FreeFit’s self-grip backer is now protected by two U.S. patents.
Hong Kong—FreeFit has been granted a second U.S. patent, broadening its intellectual property related to loose lay luxury vinyl tile (LVT), according to Samuel Apicelli, a leading patent attorney and partner at Philadelphia-based Duane Morris.
FreeFit was granted its first loose lay LVT patent Oct. 31, 2012, which covers the symmetric, self-grip rings employed on the back of its phthalate-free virgin vinyl core. This most recent patent, granted Sept. 1, covers the entire range of geometric possibilities being employed by newcomers into the loose lay LVT market, including triangles, diamonds and wavy lines, according to Apicelli.
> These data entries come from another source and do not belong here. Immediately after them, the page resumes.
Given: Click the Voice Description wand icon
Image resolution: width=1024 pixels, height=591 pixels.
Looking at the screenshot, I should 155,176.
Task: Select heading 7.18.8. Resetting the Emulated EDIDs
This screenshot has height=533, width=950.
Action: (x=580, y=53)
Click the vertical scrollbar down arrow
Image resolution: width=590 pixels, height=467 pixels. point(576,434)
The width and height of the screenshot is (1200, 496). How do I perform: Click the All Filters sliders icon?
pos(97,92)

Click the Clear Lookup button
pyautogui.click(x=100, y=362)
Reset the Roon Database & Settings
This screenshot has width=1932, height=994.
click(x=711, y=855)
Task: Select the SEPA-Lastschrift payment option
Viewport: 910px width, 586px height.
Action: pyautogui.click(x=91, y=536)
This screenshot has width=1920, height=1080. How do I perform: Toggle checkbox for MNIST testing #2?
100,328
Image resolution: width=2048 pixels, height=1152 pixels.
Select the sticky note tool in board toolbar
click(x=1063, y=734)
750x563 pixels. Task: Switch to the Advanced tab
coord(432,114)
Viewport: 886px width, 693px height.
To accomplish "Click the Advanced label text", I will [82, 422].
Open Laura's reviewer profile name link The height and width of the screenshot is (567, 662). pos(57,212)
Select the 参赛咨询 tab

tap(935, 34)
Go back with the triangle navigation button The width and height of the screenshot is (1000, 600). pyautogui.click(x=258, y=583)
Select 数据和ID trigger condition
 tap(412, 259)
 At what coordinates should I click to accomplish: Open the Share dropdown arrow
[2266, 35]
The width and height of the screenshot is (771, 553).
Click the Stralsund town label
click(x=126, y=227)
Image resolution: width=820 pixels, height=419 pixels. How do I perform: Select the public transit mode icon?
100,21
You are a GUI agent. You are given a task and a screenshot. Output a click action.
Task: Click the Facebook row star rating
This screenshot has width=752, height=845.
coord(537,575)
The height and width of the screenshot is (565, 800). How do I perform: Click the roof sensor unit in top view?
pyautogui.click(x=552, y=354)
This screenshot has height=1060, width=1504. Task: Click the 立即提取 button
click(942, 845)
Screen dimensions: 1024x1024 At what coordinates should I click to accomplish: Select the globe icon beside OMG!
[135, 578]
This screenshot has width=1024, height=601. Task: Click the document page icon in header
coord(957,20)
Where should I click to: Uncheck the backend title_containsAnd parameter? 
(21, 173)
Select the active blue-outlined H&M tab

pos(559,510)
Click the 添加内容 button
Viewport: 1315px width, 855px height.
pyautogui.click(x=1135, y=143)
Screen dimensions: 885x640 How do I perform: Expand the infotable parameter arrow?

“This second patent is more broad and covers all patterns and the concept of utilizing geometry to hold the floor in place without glue and click systems,” he said. “If you use glue or a click system, that’s outside of our patent.”
Though FreeFit shut down a number of infringing Asian loose lay LVT suppliers at Surfaces 2013 as well as at both Domotex Hannover and Domotex Shanghai this year, the company is not seeking litigation, Apicelli added. “We do not want to get caught up in litigation. FreeFit would rather compete with the superiority of its construction, visuals and other advantages such as being GreenGuard Children and School certified. But we do need our intellectual property to be respected. We can only let competitors go so far.”
FreeFit CEO Dave Reichwein said the company shut down smaller infringers because their inconsistent quality could hurt the loose lay LVT market before it’s developed, “and it hurts FreeFit because we have already become synonymous with the concept. I have informed the larger domestic brands about our existing patent, and this information is available for free online. We’ll let them help develop the market for a little while longer. But everyone should be aware of contingent liability. It impacts the entire supply chain down to the retailer and consumer.”